Pesticidi, veleni silenziosi che uccidono e ammalano, i metodi alternativi possono salvarci!

Gli Organoidi cerebrali umani hanno offerto, per la prima volta, l’opportunità di sondare direttamente gli effetti molecolari del mix di sostanze chimiche sul tessuto cerebrale umano, in fasi corrispondenti a quelle osservate durante la gravidanza. Abbiamo scoperto che, anche a concentrazioni basse, il mix interferisce direttamente sia con alcuni geni coinvolti nello sviluppo del cervello che con altri legati all’autismo”. 

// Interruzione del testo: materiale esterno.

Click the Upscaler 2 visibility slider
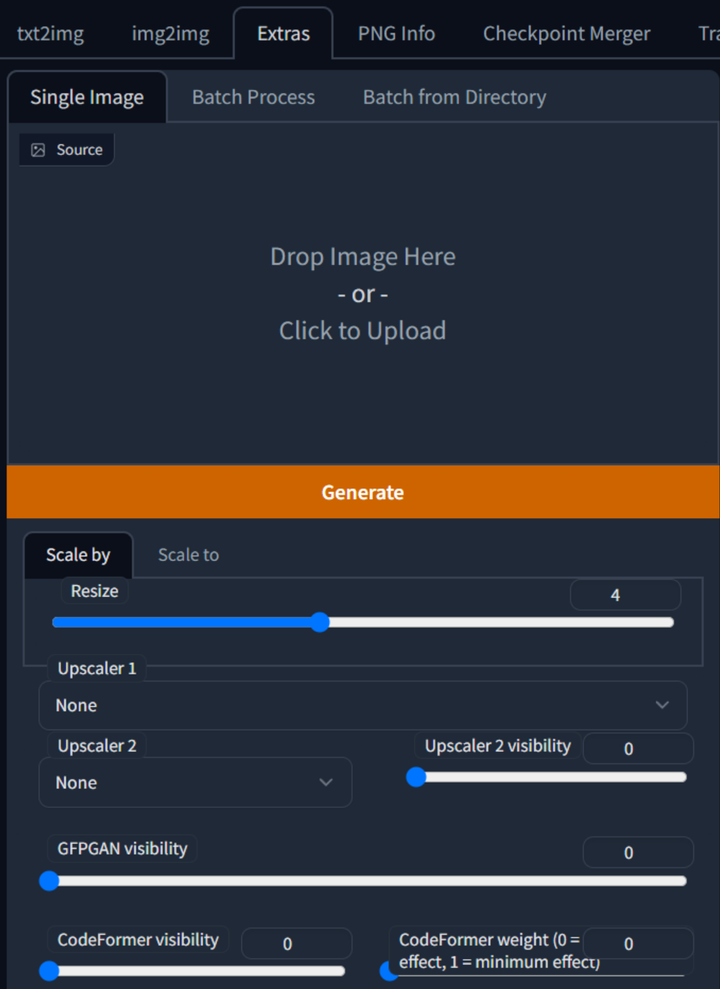 tap(549, 777)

È quanto dichiarato in una recente intervista il direttore del Centro di Neurogenomica presso Human Technopole e group leader presso l’Istituto Europeo di Oncologia, che aggiunge: “con il lavoro del nostro laboratorio abbiamo integrato le evidenze epidemiologiche relative al mix di interferenti endocrini con la comprensione dei suoi meccanismi d’azione, facendo luce su come agisce sul cervello umano e in che modo può creare danni al suo sviluppo.”

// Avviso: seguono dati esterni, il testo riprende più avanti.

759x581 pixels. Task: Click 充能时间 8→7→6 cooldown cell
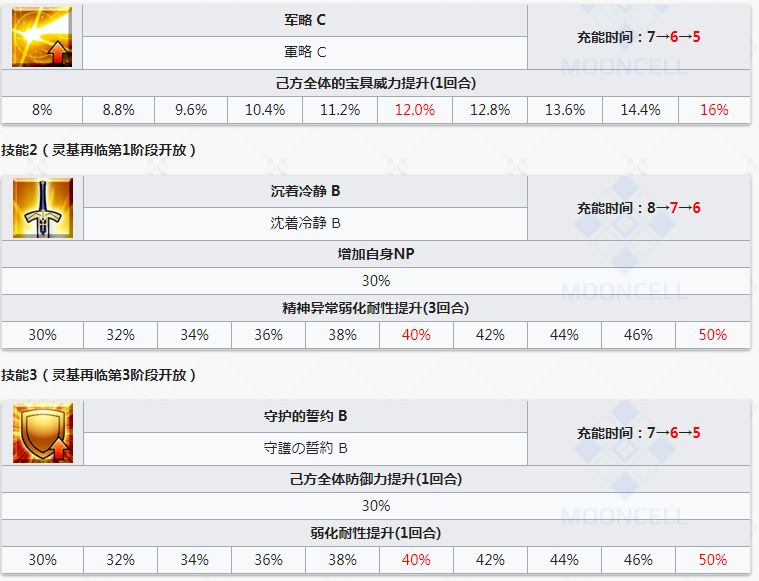pos(638,208)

L’Italia è al sesto posto a livello mondiale con l’impiego di 114000 tonnellate l’anno di circa 400 sostanze diverse di cui non sono certi nemmeno gli effetti, infatti un terzo dei prodotti agricoli viene prodotto con l’uso di pesticidi e fitofarmaci. Dal 2° dopoguerra ad oggi sono state immesse nell’aria, nel suolo e nell’acqua più di 85000 sostante chimiche censite, ma la cui reattività biologica risulta ancora sconosciuta anche perché il modello di riferimento per le analisi tossicologiche convenzionali continua ad essere l’inaffidabile e fuorviante sperimentazione animale.

Sono affermazioni che mettono in chiara luce l’importanza dei modelli sostitutivi, che devono rappresentare il presente e il futuro della ricerca e della medicina. Questo è ancor più importante alla luce del numero crescente di malattie e di interferenti endocrini, sostanze cioè in grado di interferire con il sistema ormonale, e di causare patologie che sono in costante incremento in tutte le fasce d’età della nostra popolazione.

Ciascuna specie ha caratteristiche genetiche, fisiologiche e comportamentali specifiche e utilizzare animali come modelli di ricerca per l’uomo non è solo contro ogni etica, ma anche scientificamente obsoleto, vista l’evidente e dimostrata scarsa predittività e trasferibilità interspecie dei risultati ottenuti.

Auspichiamo le Istituzioni investano sempre di più nei metodi sostitutivi e ci appelliamo al Ministro della Salute Speranza, affinché i fondi destinati alle alternative siano incrementati e resi costanti nel tempo. 

Per il triennio 2020-22, infatti, erano stati approvati meno di 2 milioni di euro (mentre quelli dedicati alla sperimentazione animale superano di molto il miliardo), uno stanziamento in scadenza e che per il primo anno non è nemmeno stato erogato. Chiediamo che questi finanziamenti vengano incrementati e resi almeno pari al 50% di quanto investito per la ricerca cha fa uso di animali, e che venga loro assicurata continuità nel tempo. Solo così l’Italia potrà tornare a essere leader internazionale nella ricerca scientifica e nella scoperta di nuove cure per i malati.